One weekend, I was looking at hiking apps to see if they could recommend a hike based on what I felt like doing or through an image of the type of scenery I wanted to see. As an avid hiker, data enthusiast, and constant innovator, this made me think – what if we could leverage machine learning to recommend a hike? What if I could translate the typical questions I received into an ML powered hiking application:
”Hey Arjun – I feel like seeing lots of trees and birds. What hike should I go to?”
Or “I have family visiting this weekend. What trail should I take them to? I recently did this hike (shows image of a hike on their phone..)”
I quickly realized that this would require a major undertaking to build out an AI application – going from gathering data from actual hikes, tagging them with reviews, building complex Natural Language Processing (NLP) and computer vision models, operationalizing the model, and finally making recommendations accessible through an end user interface – but I really wanted to try it out.
The How – Data, Modeling, And Predictions
Here’s how I went from reviewing some sample images on my phone to building and testing various cutting edge machine learning techniques to developing an AI app in less than a week to recommend hiking trails!
Data
I had about 200 plus scenic images across a lot of my favorite hikes and trails in the last four years of being in the Bay Area!
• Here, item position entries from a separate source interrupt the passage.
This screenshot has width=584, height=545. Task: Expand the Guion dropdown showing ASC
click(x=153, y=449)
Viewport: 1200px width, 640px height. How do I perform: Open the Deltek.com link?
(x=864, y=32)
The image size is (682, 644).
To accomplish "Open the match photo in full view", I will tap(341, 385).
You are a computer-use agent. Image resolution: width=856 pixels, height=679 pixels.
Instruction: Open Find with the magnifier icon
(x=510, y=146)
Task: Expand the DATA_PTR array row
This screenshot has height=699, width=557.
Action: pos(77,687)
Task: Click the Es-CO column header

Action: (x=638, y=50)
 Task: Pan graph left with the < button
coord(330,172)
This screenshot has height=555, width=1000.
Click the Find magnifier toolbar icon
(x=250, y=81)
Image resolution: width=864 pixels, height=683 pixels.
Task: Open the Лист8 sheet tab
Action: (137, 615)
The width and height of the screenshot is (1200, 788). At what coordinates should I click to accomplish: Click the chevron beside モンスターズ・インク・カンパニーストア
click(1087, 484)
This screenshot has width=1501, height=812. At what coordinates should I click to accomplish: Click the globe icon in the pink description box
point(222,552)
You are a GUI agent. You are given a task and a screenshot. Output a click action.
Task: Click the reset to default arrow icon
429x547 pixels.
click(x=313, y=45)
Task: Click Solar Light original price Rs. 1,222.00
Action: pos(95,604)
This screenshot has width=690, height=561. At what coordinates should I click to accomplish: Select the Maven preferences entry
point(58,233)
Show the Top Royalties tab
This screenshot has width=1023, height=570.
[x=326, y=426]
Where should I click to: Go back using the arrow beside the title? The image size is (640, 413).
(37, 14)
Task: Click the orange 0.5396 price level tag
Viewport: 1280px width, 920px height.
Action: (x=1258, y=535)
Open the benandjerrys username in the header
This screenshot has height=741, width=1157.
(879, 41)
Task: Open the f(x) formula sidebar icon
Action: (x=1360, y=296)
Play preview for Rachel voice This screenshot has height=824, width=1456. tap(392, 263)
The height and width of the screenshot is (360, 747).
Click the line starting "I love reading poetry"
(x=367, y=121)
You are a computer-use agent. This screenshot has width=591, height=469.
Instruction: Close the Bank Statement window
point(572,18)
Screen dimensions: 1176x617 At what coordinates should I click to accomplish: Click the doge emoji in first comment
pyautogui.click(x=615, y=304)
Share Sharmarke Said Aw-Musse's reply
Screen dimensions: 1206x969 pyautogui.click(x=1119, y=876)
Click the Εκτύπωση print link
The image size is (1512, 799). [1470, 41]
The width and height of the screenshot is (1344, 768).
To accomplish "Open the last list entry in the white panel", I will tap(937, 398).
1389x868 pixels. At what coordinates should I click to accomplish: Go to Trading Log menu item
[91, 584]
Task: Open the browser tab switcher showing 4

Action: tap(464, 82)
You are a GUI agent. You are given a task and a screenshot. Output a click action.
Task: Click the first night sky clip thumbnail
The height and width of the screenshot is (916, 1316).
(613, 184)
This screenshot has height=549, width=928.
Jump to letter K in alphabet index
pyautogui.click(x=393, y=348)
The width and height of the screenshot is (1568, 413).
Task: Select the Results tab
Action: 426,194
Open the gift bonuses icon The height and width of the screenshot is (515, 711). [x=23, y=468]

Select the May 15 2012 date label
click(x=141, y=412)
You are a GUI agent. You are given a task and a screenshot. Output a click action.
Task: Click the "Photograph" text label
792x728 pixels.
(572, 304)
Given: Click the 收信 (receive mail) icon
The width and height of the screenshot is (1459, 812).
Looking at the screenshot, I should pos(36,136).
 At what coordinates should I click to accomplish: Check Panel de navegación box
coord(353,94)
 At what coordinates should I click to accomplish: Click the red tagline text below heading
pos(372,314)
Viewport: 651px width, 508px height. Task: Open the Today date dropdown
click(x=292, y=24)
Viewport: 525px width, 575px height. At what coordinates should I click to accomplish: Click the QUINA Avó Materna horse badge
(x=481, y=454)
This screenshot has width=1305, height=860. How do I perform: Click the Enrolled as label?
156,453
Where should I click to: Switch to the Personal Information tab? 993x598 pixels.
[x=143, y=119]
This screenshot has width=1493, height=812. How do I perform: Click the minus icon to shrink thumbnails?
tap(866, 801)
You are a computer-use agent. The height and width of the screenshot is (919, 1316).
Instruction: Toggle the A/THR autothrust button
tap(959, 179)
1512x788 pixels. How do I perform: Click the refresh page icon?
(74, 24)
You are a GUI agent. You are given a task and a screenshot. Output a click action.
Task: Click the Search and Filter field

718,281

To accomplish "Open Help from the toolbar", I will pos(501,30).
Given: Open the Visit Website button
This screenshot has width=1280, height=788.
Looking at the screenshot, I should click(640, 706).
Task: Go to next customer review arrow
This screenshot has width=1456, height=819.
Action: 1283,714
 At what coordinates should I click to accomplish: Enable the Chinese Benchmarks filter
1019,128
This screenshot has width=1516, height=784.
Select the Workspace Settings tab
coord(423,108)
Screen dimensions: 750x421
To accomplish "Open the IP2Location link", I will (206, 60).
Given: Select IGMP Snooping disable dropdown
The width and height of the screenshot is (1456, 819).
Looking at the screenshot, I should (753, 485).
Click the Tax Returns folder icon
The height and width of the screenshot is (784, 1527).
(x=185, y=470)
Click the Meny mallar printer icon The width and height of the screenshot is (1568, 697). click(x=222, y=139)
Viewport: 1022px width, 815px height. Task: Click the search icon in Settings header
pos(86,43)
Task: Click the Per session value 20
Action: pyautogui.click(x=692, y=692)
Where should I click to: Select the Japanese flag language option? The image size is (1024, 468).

Some of my favorites being Gray Whale Cove Trail in Montara, Golden Gate Park in San Francisco, or just going for a walk by the Embarcadero. Additionally, I tagged the trips with reviews: “I liked this trail a lot, lots of trees and birds to see.” Each review added a piece of information that would give users the ability to make a wise choice (without my help in the future).
Modeling
As a data scientist, while I had extensive experience fitting and training the more common classification and regression algorithms on tabular data, I had never developed a reliable, accurate, and integrated computer vision and a natural language processing model – simply because of the time required to iterate on such approaches, the amount of data required to get started, and the necessary skills required to accomplish such a task! So how did I test and iterate on hundreds of the most advanced techniques to develop a reliable model in a few hours? DataRobot AutoML!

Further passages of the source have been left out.